God the Father
Πατήρ — Pater · pah-TAIR
In brief
The Father is the first Person of the Holy Trinity: the unbegotten source from whom the Son is eternally begotten and the Holy Spirit eternally proceeds. He is not older than the Son or greater in divinity — there never was a moment without the Son — but He is the fountainhead of the Godhead's life. Through Christ, the Father of the eternal Son becomes our Father too, and the boldest word in Christian prayer is its first: "Our."
The Father Almighty
The Creed begins where the faith begins: "I believe in one God, the Father Almighty, Maker of Heaven and Earth and of all things visible and invisible." Before "Father" names anything about us, it names an eternal relationship within God: the Father is Father because He has a Son — not by adoption, not from some point in time, but from all eternity. The title "Almighty" (in Greek Pantokrator, "ruler and sustainer of all") confesses that everything that exists, seen and unseen, hangs on His will and is held in His hands.

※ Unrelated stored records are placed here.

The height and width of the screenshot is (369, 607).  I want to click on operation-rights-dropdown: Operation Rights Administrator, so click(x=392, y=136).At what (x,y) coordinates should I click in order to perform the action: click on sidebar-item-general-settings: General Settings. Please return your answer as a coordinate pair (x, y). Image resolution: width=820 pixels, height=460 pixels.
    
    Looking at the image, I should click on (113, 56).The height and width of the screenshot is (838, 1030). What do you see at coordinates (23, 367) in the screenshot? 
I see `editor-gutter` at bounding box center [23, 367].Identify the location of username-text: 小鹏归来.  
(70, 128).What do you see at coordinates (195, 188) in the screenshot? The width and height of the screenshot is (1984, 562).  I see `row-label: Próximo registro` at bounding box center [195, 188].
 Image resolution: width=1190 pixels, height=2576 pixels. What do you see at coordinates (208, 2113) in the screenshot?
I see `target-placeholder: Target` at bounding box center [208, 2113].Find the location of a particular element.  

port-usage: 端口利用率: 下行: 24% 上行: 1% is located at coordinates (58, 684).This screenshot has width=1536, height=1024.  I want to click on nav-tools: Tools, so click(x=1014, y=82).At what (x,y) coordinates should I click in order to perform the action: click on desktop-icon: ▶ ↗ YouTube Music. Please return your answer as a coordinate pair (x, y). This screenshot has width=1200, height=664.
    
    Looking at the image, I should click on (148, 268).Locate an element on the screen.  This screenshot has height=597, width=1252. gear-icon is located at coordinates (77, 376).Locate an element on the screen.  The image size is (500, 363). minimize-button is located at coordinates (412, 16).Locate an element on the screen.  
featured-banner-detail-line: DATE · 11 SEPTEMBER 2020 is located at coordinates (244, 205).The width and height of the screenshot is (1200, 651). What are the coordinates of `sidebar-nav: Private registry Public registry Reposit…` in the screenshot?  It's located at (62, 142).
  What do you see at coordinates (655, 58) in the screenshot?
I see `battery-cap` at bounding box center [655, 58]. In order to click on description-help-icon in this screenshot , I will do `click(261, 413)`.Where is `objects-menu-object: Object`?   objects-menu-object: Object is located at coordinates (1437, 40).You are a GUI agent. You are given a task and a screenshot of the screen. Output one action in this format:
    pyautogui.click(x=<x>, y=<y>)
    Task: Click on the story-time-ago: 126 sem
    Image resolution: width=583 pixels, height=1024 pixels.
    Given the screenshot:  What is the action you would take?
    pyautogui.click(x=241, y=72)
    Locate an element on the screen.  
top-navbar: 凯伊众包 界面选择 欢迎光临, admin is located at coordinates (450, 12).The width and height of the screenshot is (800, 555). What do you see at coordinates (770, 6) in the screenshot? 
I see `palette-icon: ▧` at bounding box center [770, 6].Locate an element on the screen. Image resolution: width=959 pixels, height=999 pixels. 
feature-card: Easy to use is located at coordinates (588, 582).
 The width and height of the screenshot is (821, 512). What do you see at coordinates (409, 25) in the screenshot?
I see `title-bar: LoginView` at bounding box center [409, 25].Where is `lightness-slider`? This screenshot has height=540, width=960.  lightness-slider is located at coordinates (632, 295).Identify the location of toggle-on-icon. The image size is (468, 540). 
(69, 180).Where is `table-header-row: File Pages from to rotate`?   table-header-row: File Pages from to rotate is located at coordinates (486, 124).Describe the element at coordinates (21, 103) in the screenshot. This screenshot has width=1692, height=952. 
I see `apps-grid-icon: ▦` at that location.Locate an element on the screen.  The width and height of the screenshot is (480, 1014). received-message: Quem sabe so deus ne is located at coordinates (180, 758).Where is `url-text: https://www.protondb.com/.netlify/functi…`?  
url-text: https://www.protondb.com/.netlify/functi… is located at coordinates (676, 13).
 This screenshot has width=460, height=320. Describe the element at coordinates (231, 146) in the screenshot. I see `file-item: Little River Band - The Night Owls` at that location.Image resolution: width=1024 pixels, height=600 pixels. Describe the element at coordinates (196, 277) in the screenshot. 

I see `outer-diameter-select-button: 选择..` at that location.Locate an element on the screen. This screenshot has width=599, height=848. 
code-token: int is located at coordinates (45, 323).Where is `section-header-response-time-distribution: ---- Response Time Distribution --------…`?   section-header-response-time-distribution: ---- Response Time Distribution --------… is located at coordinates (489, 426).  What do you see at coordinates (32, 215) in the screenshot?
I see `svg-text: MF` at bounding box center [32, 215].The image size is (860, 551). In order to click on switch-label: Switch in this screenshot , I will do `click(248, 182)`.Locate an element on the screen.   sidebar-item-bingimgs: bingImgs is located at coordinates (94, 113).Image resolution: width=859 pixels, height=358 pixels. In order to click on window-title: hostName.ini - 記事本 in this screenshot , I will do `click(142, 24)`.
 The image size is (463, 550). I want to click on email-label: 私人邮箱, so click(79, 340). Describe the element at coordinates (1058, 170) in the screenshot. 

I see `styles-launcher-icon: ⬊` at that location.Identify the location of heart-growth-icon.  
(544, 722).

We do not deduce the Father; the Son reveals Him. "Neither knoweth any man the Father, save the Son, and he to whomsoever the Son will reveal him" (Matthew 11:27). Everything Jesus does is a portrait of the Father — so much so that He can say, "he that hath seen me hath seen the Father" (John 14:9). When the Church wants to know what the Father is like, she looks at the father in Christ's parable who catches sight of his returning prodigal "a great way off" and runs to him. And because we are joined to the Son, His Father becomes ours: Christians dare to open their prayer with "Our Father which art in heaven" (Matthew 6:9).
Source of the Son and the Spirit
Orthodox theology calls the Father the arche — the "beginning" or principle — within the Holy Trinity. The Son is eternally begotten of the Father; the Spirit eternally proceeds from the Father, as Christ Himself says of "the Spirit of truth, which proceedeth from the Father" (John 15:26). St. John of Damascus states it plainly: "The Father is one Father, and without beginning, that is, without cause: for He is not derived from anything." The Son and the Spirit are not thereby less than the Father — each is fully God, possessing the whole divine essence — but they are God from the Father, as light is from a lamp, while the Father is God from no one.
This teaching, called the monarchy of the Father, is how Orthodoxy answers the oldest question about the Trinity: if the Father, Son, and Spirit are each fully God, why are there not three gods? Because the unity of God is personal before it is arithmetical — one God because one Father, from whom the Son and Spirit eternally are, sharing His one essence. St. Paul confesses in exactly this shape: "to us there is but one God, the Father, of whom are all things... and one Lord Jesus Christ, by whom are all things" (1 Corinthians 8:6). It is also why the Filioque — the later Western addition confessing the Spirit's procession "from the Father and the Son" — matters so much to the Orthodox: it touches the very structure of the Trinity's life.
Not an old man in the sky
The Father has no body, no beard, no throne room above the clouds. "No man hath seen God at any time; the only begotten Son, which is in the bosom of the Father, he hath declared him" (John 1:18). For this reason the dominant Orthodox iconographic tradition does not depict the Father: what has never been seen cannot be painted, and images of Him as a white-haired elder, where they crept in, have been repeatedly discouraged. The Father is made known in His Son, who is His true and exact image — and He is approached, beyond every image and concept, in the reverent unknowing the Church calls apophatic.
What may be said without hesitation is that the Father is good, and the giver of every good: "Every good gift and every perfect gift is from above, and cometh down from the Father of lights" (James 1:17). The whole economy of salvation begins in His love — He sends the Son, He sends the Spirit, and the end of all things is that His children come home to Him. Orthodox worship never forgets this grammar: the Church's central prayers are addressed to the Father, through the Son, in the Holy Spirit.